While we are on the topic of keys, one realted topic is indexing. Snowflake does not use traditional indexes commonly found in relational database management systems (RDBMS). Snowflake uses its own proprietary micro-partitions, keys, an metadata to auto-optimize query performance.

8.6 Opportunity Query

With our Lead Query created, next, we will create an Opportunity query. Create a SELECT statement for SFDC.STAGE.OPPORTUNITY with a table alias of “O” and include the following fields:

Id, CreatedDate, Revenue, Stage, AccountId, CloseWonDate

If you find that the first attempt does not work perfectly, use the errors to help guide you along the way. Here are some tips:

  1. Did you include commas after the field name?
  2. Did you add the table Alias correctly?
  3. Did you declare you get single vs double quotes correct?
  4. Did you remember to alias your table and fields?

Opportunity Query Result:

SELECT 
O.Id,
O.CreatedDate,
O.ExpectedRevenue,
O.StageName,
O.AccountId,
O.CloseDate,
O.Type
FROM SFDC.STAGE.OPPORTUNITY O;

Revenue Pipeline

NameObject & FIeld OriginDate DimensionDescriptionDefinition
Revenue PipelineOpportunity.RevenueOppotunity.CreatedDateOpportunity RevenueTotal Revenue pipeline (open and closed opportunities)

Our next metric is called “Revenue Pipeline.” The distinction of pipeline indicates that we are measuring revenue at any Opportunity stage. This is a great example where having well-written definitions and a universal understanding of metrics and facts are very important. Because there are no implied constraints or calculations required, you can simply use the Opportunity Revenue field in your query. As it turns out we don’t need to change. As it turns out, the standard field as it stands within the opportunity is sufficient and already included in our query.

Result

O.ExpectedRevenue

New Customer Won Opportunities

NameObject & FIeld OriginDate DimensionDescriptionDefinition
New Customer Won OpportunitiesOpportunity.StageOppotunity.CloseWonDateOpportunity COUNT WHERE Stage = ‘Closed Won’ AND Type = ‘New Customer’Count of won opportunities for new customers

The next metric is “New Customer Won Opportunities” where you get to put your conditional expression skills to use again.
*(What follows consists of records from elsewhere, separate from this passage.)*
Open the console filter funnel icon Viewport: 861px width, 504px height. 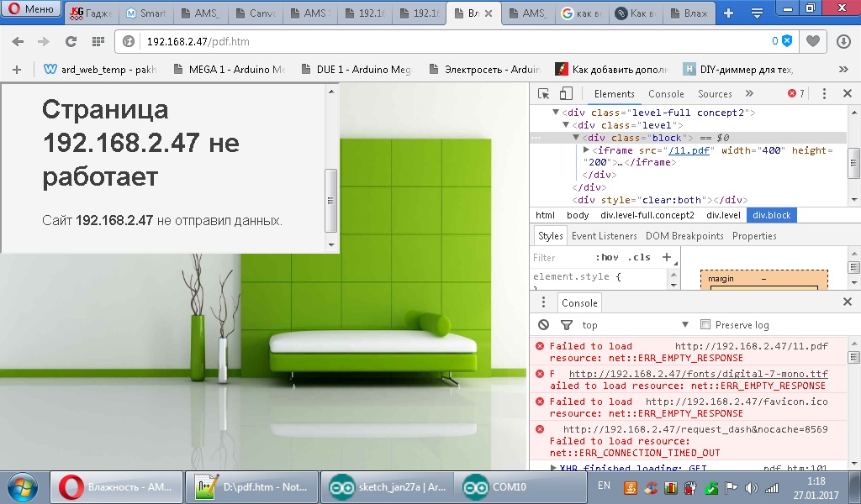coord(566,325)
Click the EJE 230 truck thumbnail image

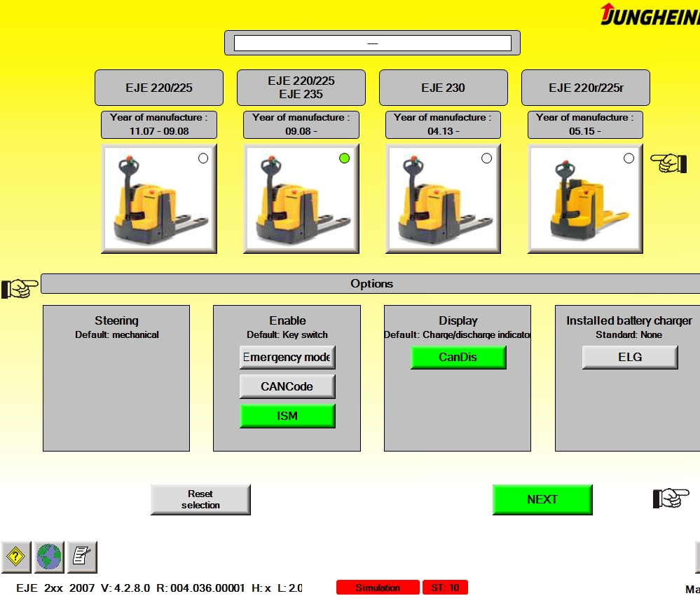click(x=443, y=198)
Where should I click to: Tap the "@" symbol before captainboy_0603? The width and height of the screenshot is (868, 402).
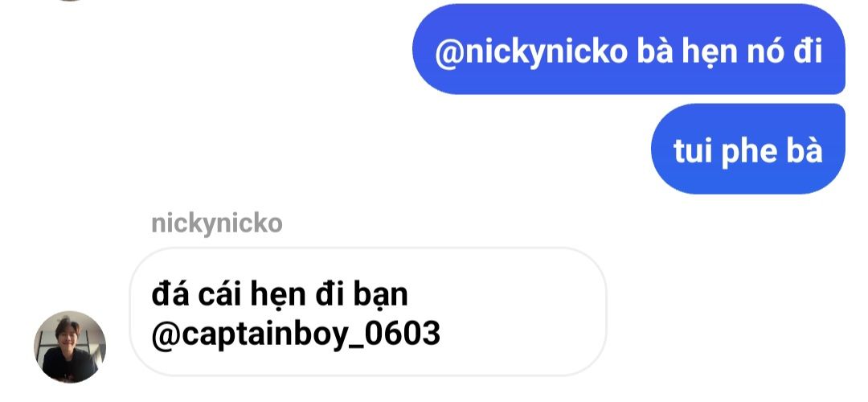[162, 335]
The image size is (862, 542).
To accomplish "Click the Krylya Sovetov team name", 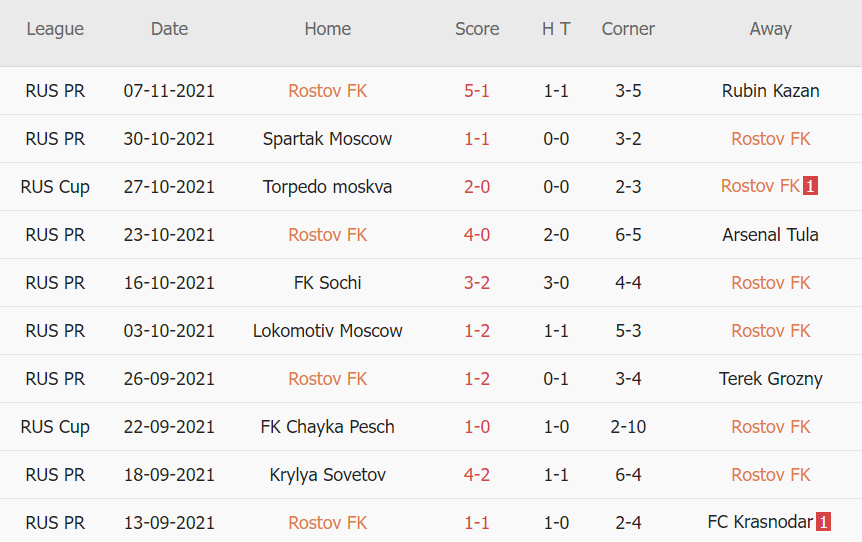I will [327, 475].
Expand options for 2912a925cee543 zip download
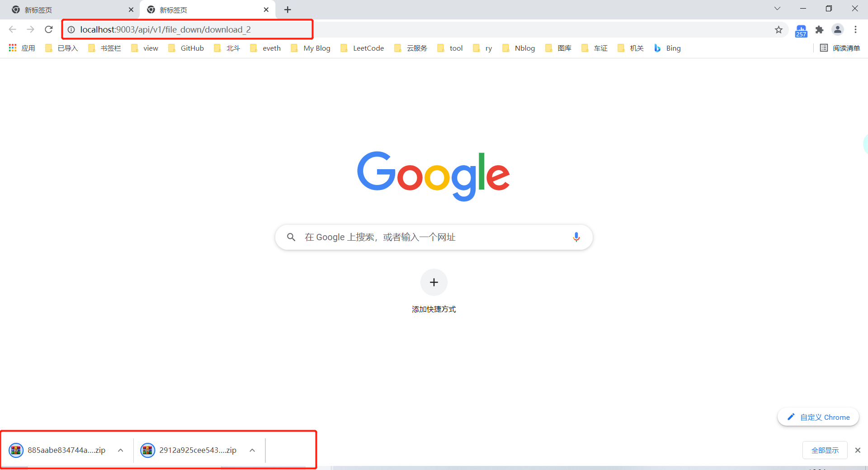 tap(252, 450)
This time, you have two conditions. Give it a shot on your own.

  1. Did you declare you get single vs double quotes correctly?
  2. Did you utilize AND / OR to add two conditions?

Result

CASE
WHEN O.StageName = 'Closed Won' AND O.Type = 'New Customer' then 1
ELSE 0 END "New Customer Won Opportunities"

Customers

NameObject & FIeld OriginDate DimensionDescriptionDefinition
Customers Opportunity.Id,
Opportunity.AccountId,Opportunity.Stage
Oppotunity.CloseWonDateDISTINCT Accounts with  WHERE Opportunity Stage = ‘Closed Won’Distinct count of Accounts where Closed-Won Opportunities > 0 

Our final metric is designed to measure the total number of distinct customers in Salesforce. A “Customer” in this case has a very specific definition that requires an Account to have at least 1 closed-won opportunity. Unlike the other metrics, I will share how we achieved this metric in Salesforce. I would need to build an Opportunity report that filters data for Closed-Won deals and then calculate Unique Account IDs.

Creating this metric in SQL is no different. In the spirit of breaking down a problem into its smallest parts, we need to:

  1. Isolate AccountIds that have a Closed-Won opportunity.
  2. Aggregate and COUNT the distinct AccountIds to determine  our “Customers” metric.
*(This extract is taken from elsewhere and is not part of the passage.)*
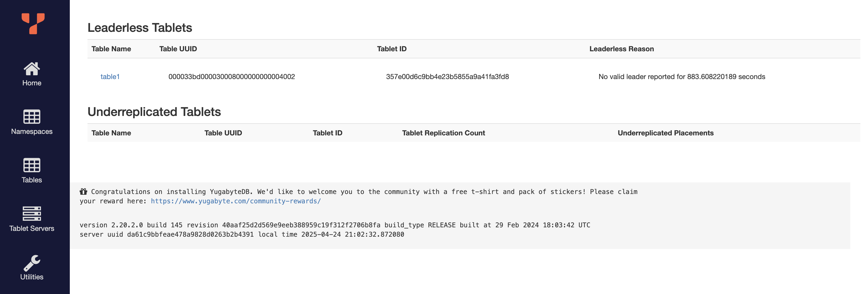Click the Tablet ID header in Leaderless table
This screenshot has width=868, height=294.
pyautogui.click(x=392, y=49)
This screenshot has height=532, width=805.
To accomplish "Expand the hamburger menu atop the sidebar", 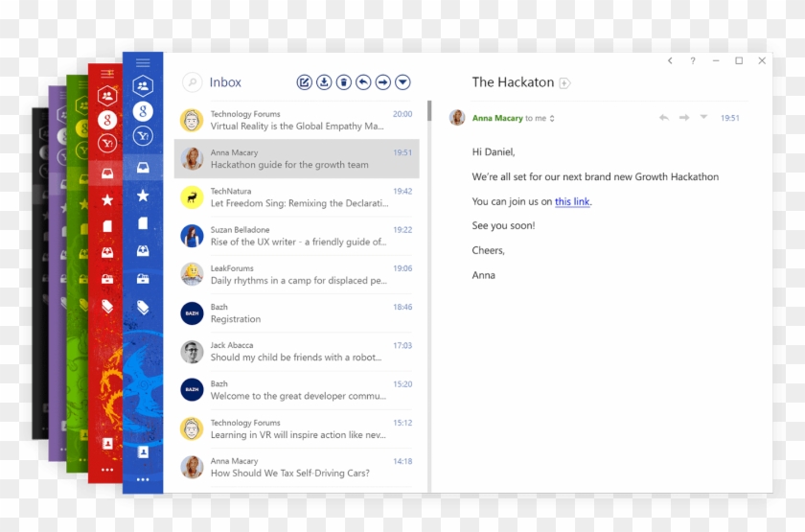I will (143, 62).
At this point, while writing our SQL for an Opportunity we can only perform 1 of the steps. Create a field that returns the AccountIDs for Opportunities that have reached a Closed-Won stage. 

Hints

  1. You have technically built a nearly identical field.
  2. Rather than a 0/1, you want to return the AccountId field.
  3. If the condition is false (meaning that the opportunity was not closed won), you should just return a NULL value.

Result

CASE
WHEN O.StageName = 'Closed Won' THEN O.AccountId
ELSE NULL END "Closed Won AccountIDs",

Or you can use

IFF  (O.StageName = 'Closed Won' ,O.AccountId, NULL)
"Closed Won AccountIDs2"

As a recap for this field, we have not calculated the final metric, but we have created a calculated field that we need to accurately measure “Customers”. We will visit this aggregate metric at the same time that we work on the Qualified Lead to Won Opportunity Ratio.

Final Opportunity Query Result

SELECT
O.Id,
O.CreatedDate,
O.ExpectedRevenue,
O.StageName,
O.AccountId,
O.CloseDate,
O.Type,
CASE
WHEN O.StageName = 'Closed Won' AND O.Type = 'New Customer' then 1
ELSE 0 END "New Customer Won Opportunities",
CASE
WHEN O.StageName = 'Closed Won' THEN O.AccountId
ELSE NULL END "Closed Won AccountIDs",
FROM SFDC.STAGE.OPPORTUNITY O;

9.3 Concluding your Learning

We have concluded the hands-on learning for introduction to SQL. We covered a lot of ground to give you a strong foundation to build from. There are several intermediate to advanced topics that you can explore on your own:

Additional Reading and Traditional Reading and Learning Paths

This course was purposefully built for the Salesforce ecosystem but there are other incredible resources that cover Snowflake and general data engineering.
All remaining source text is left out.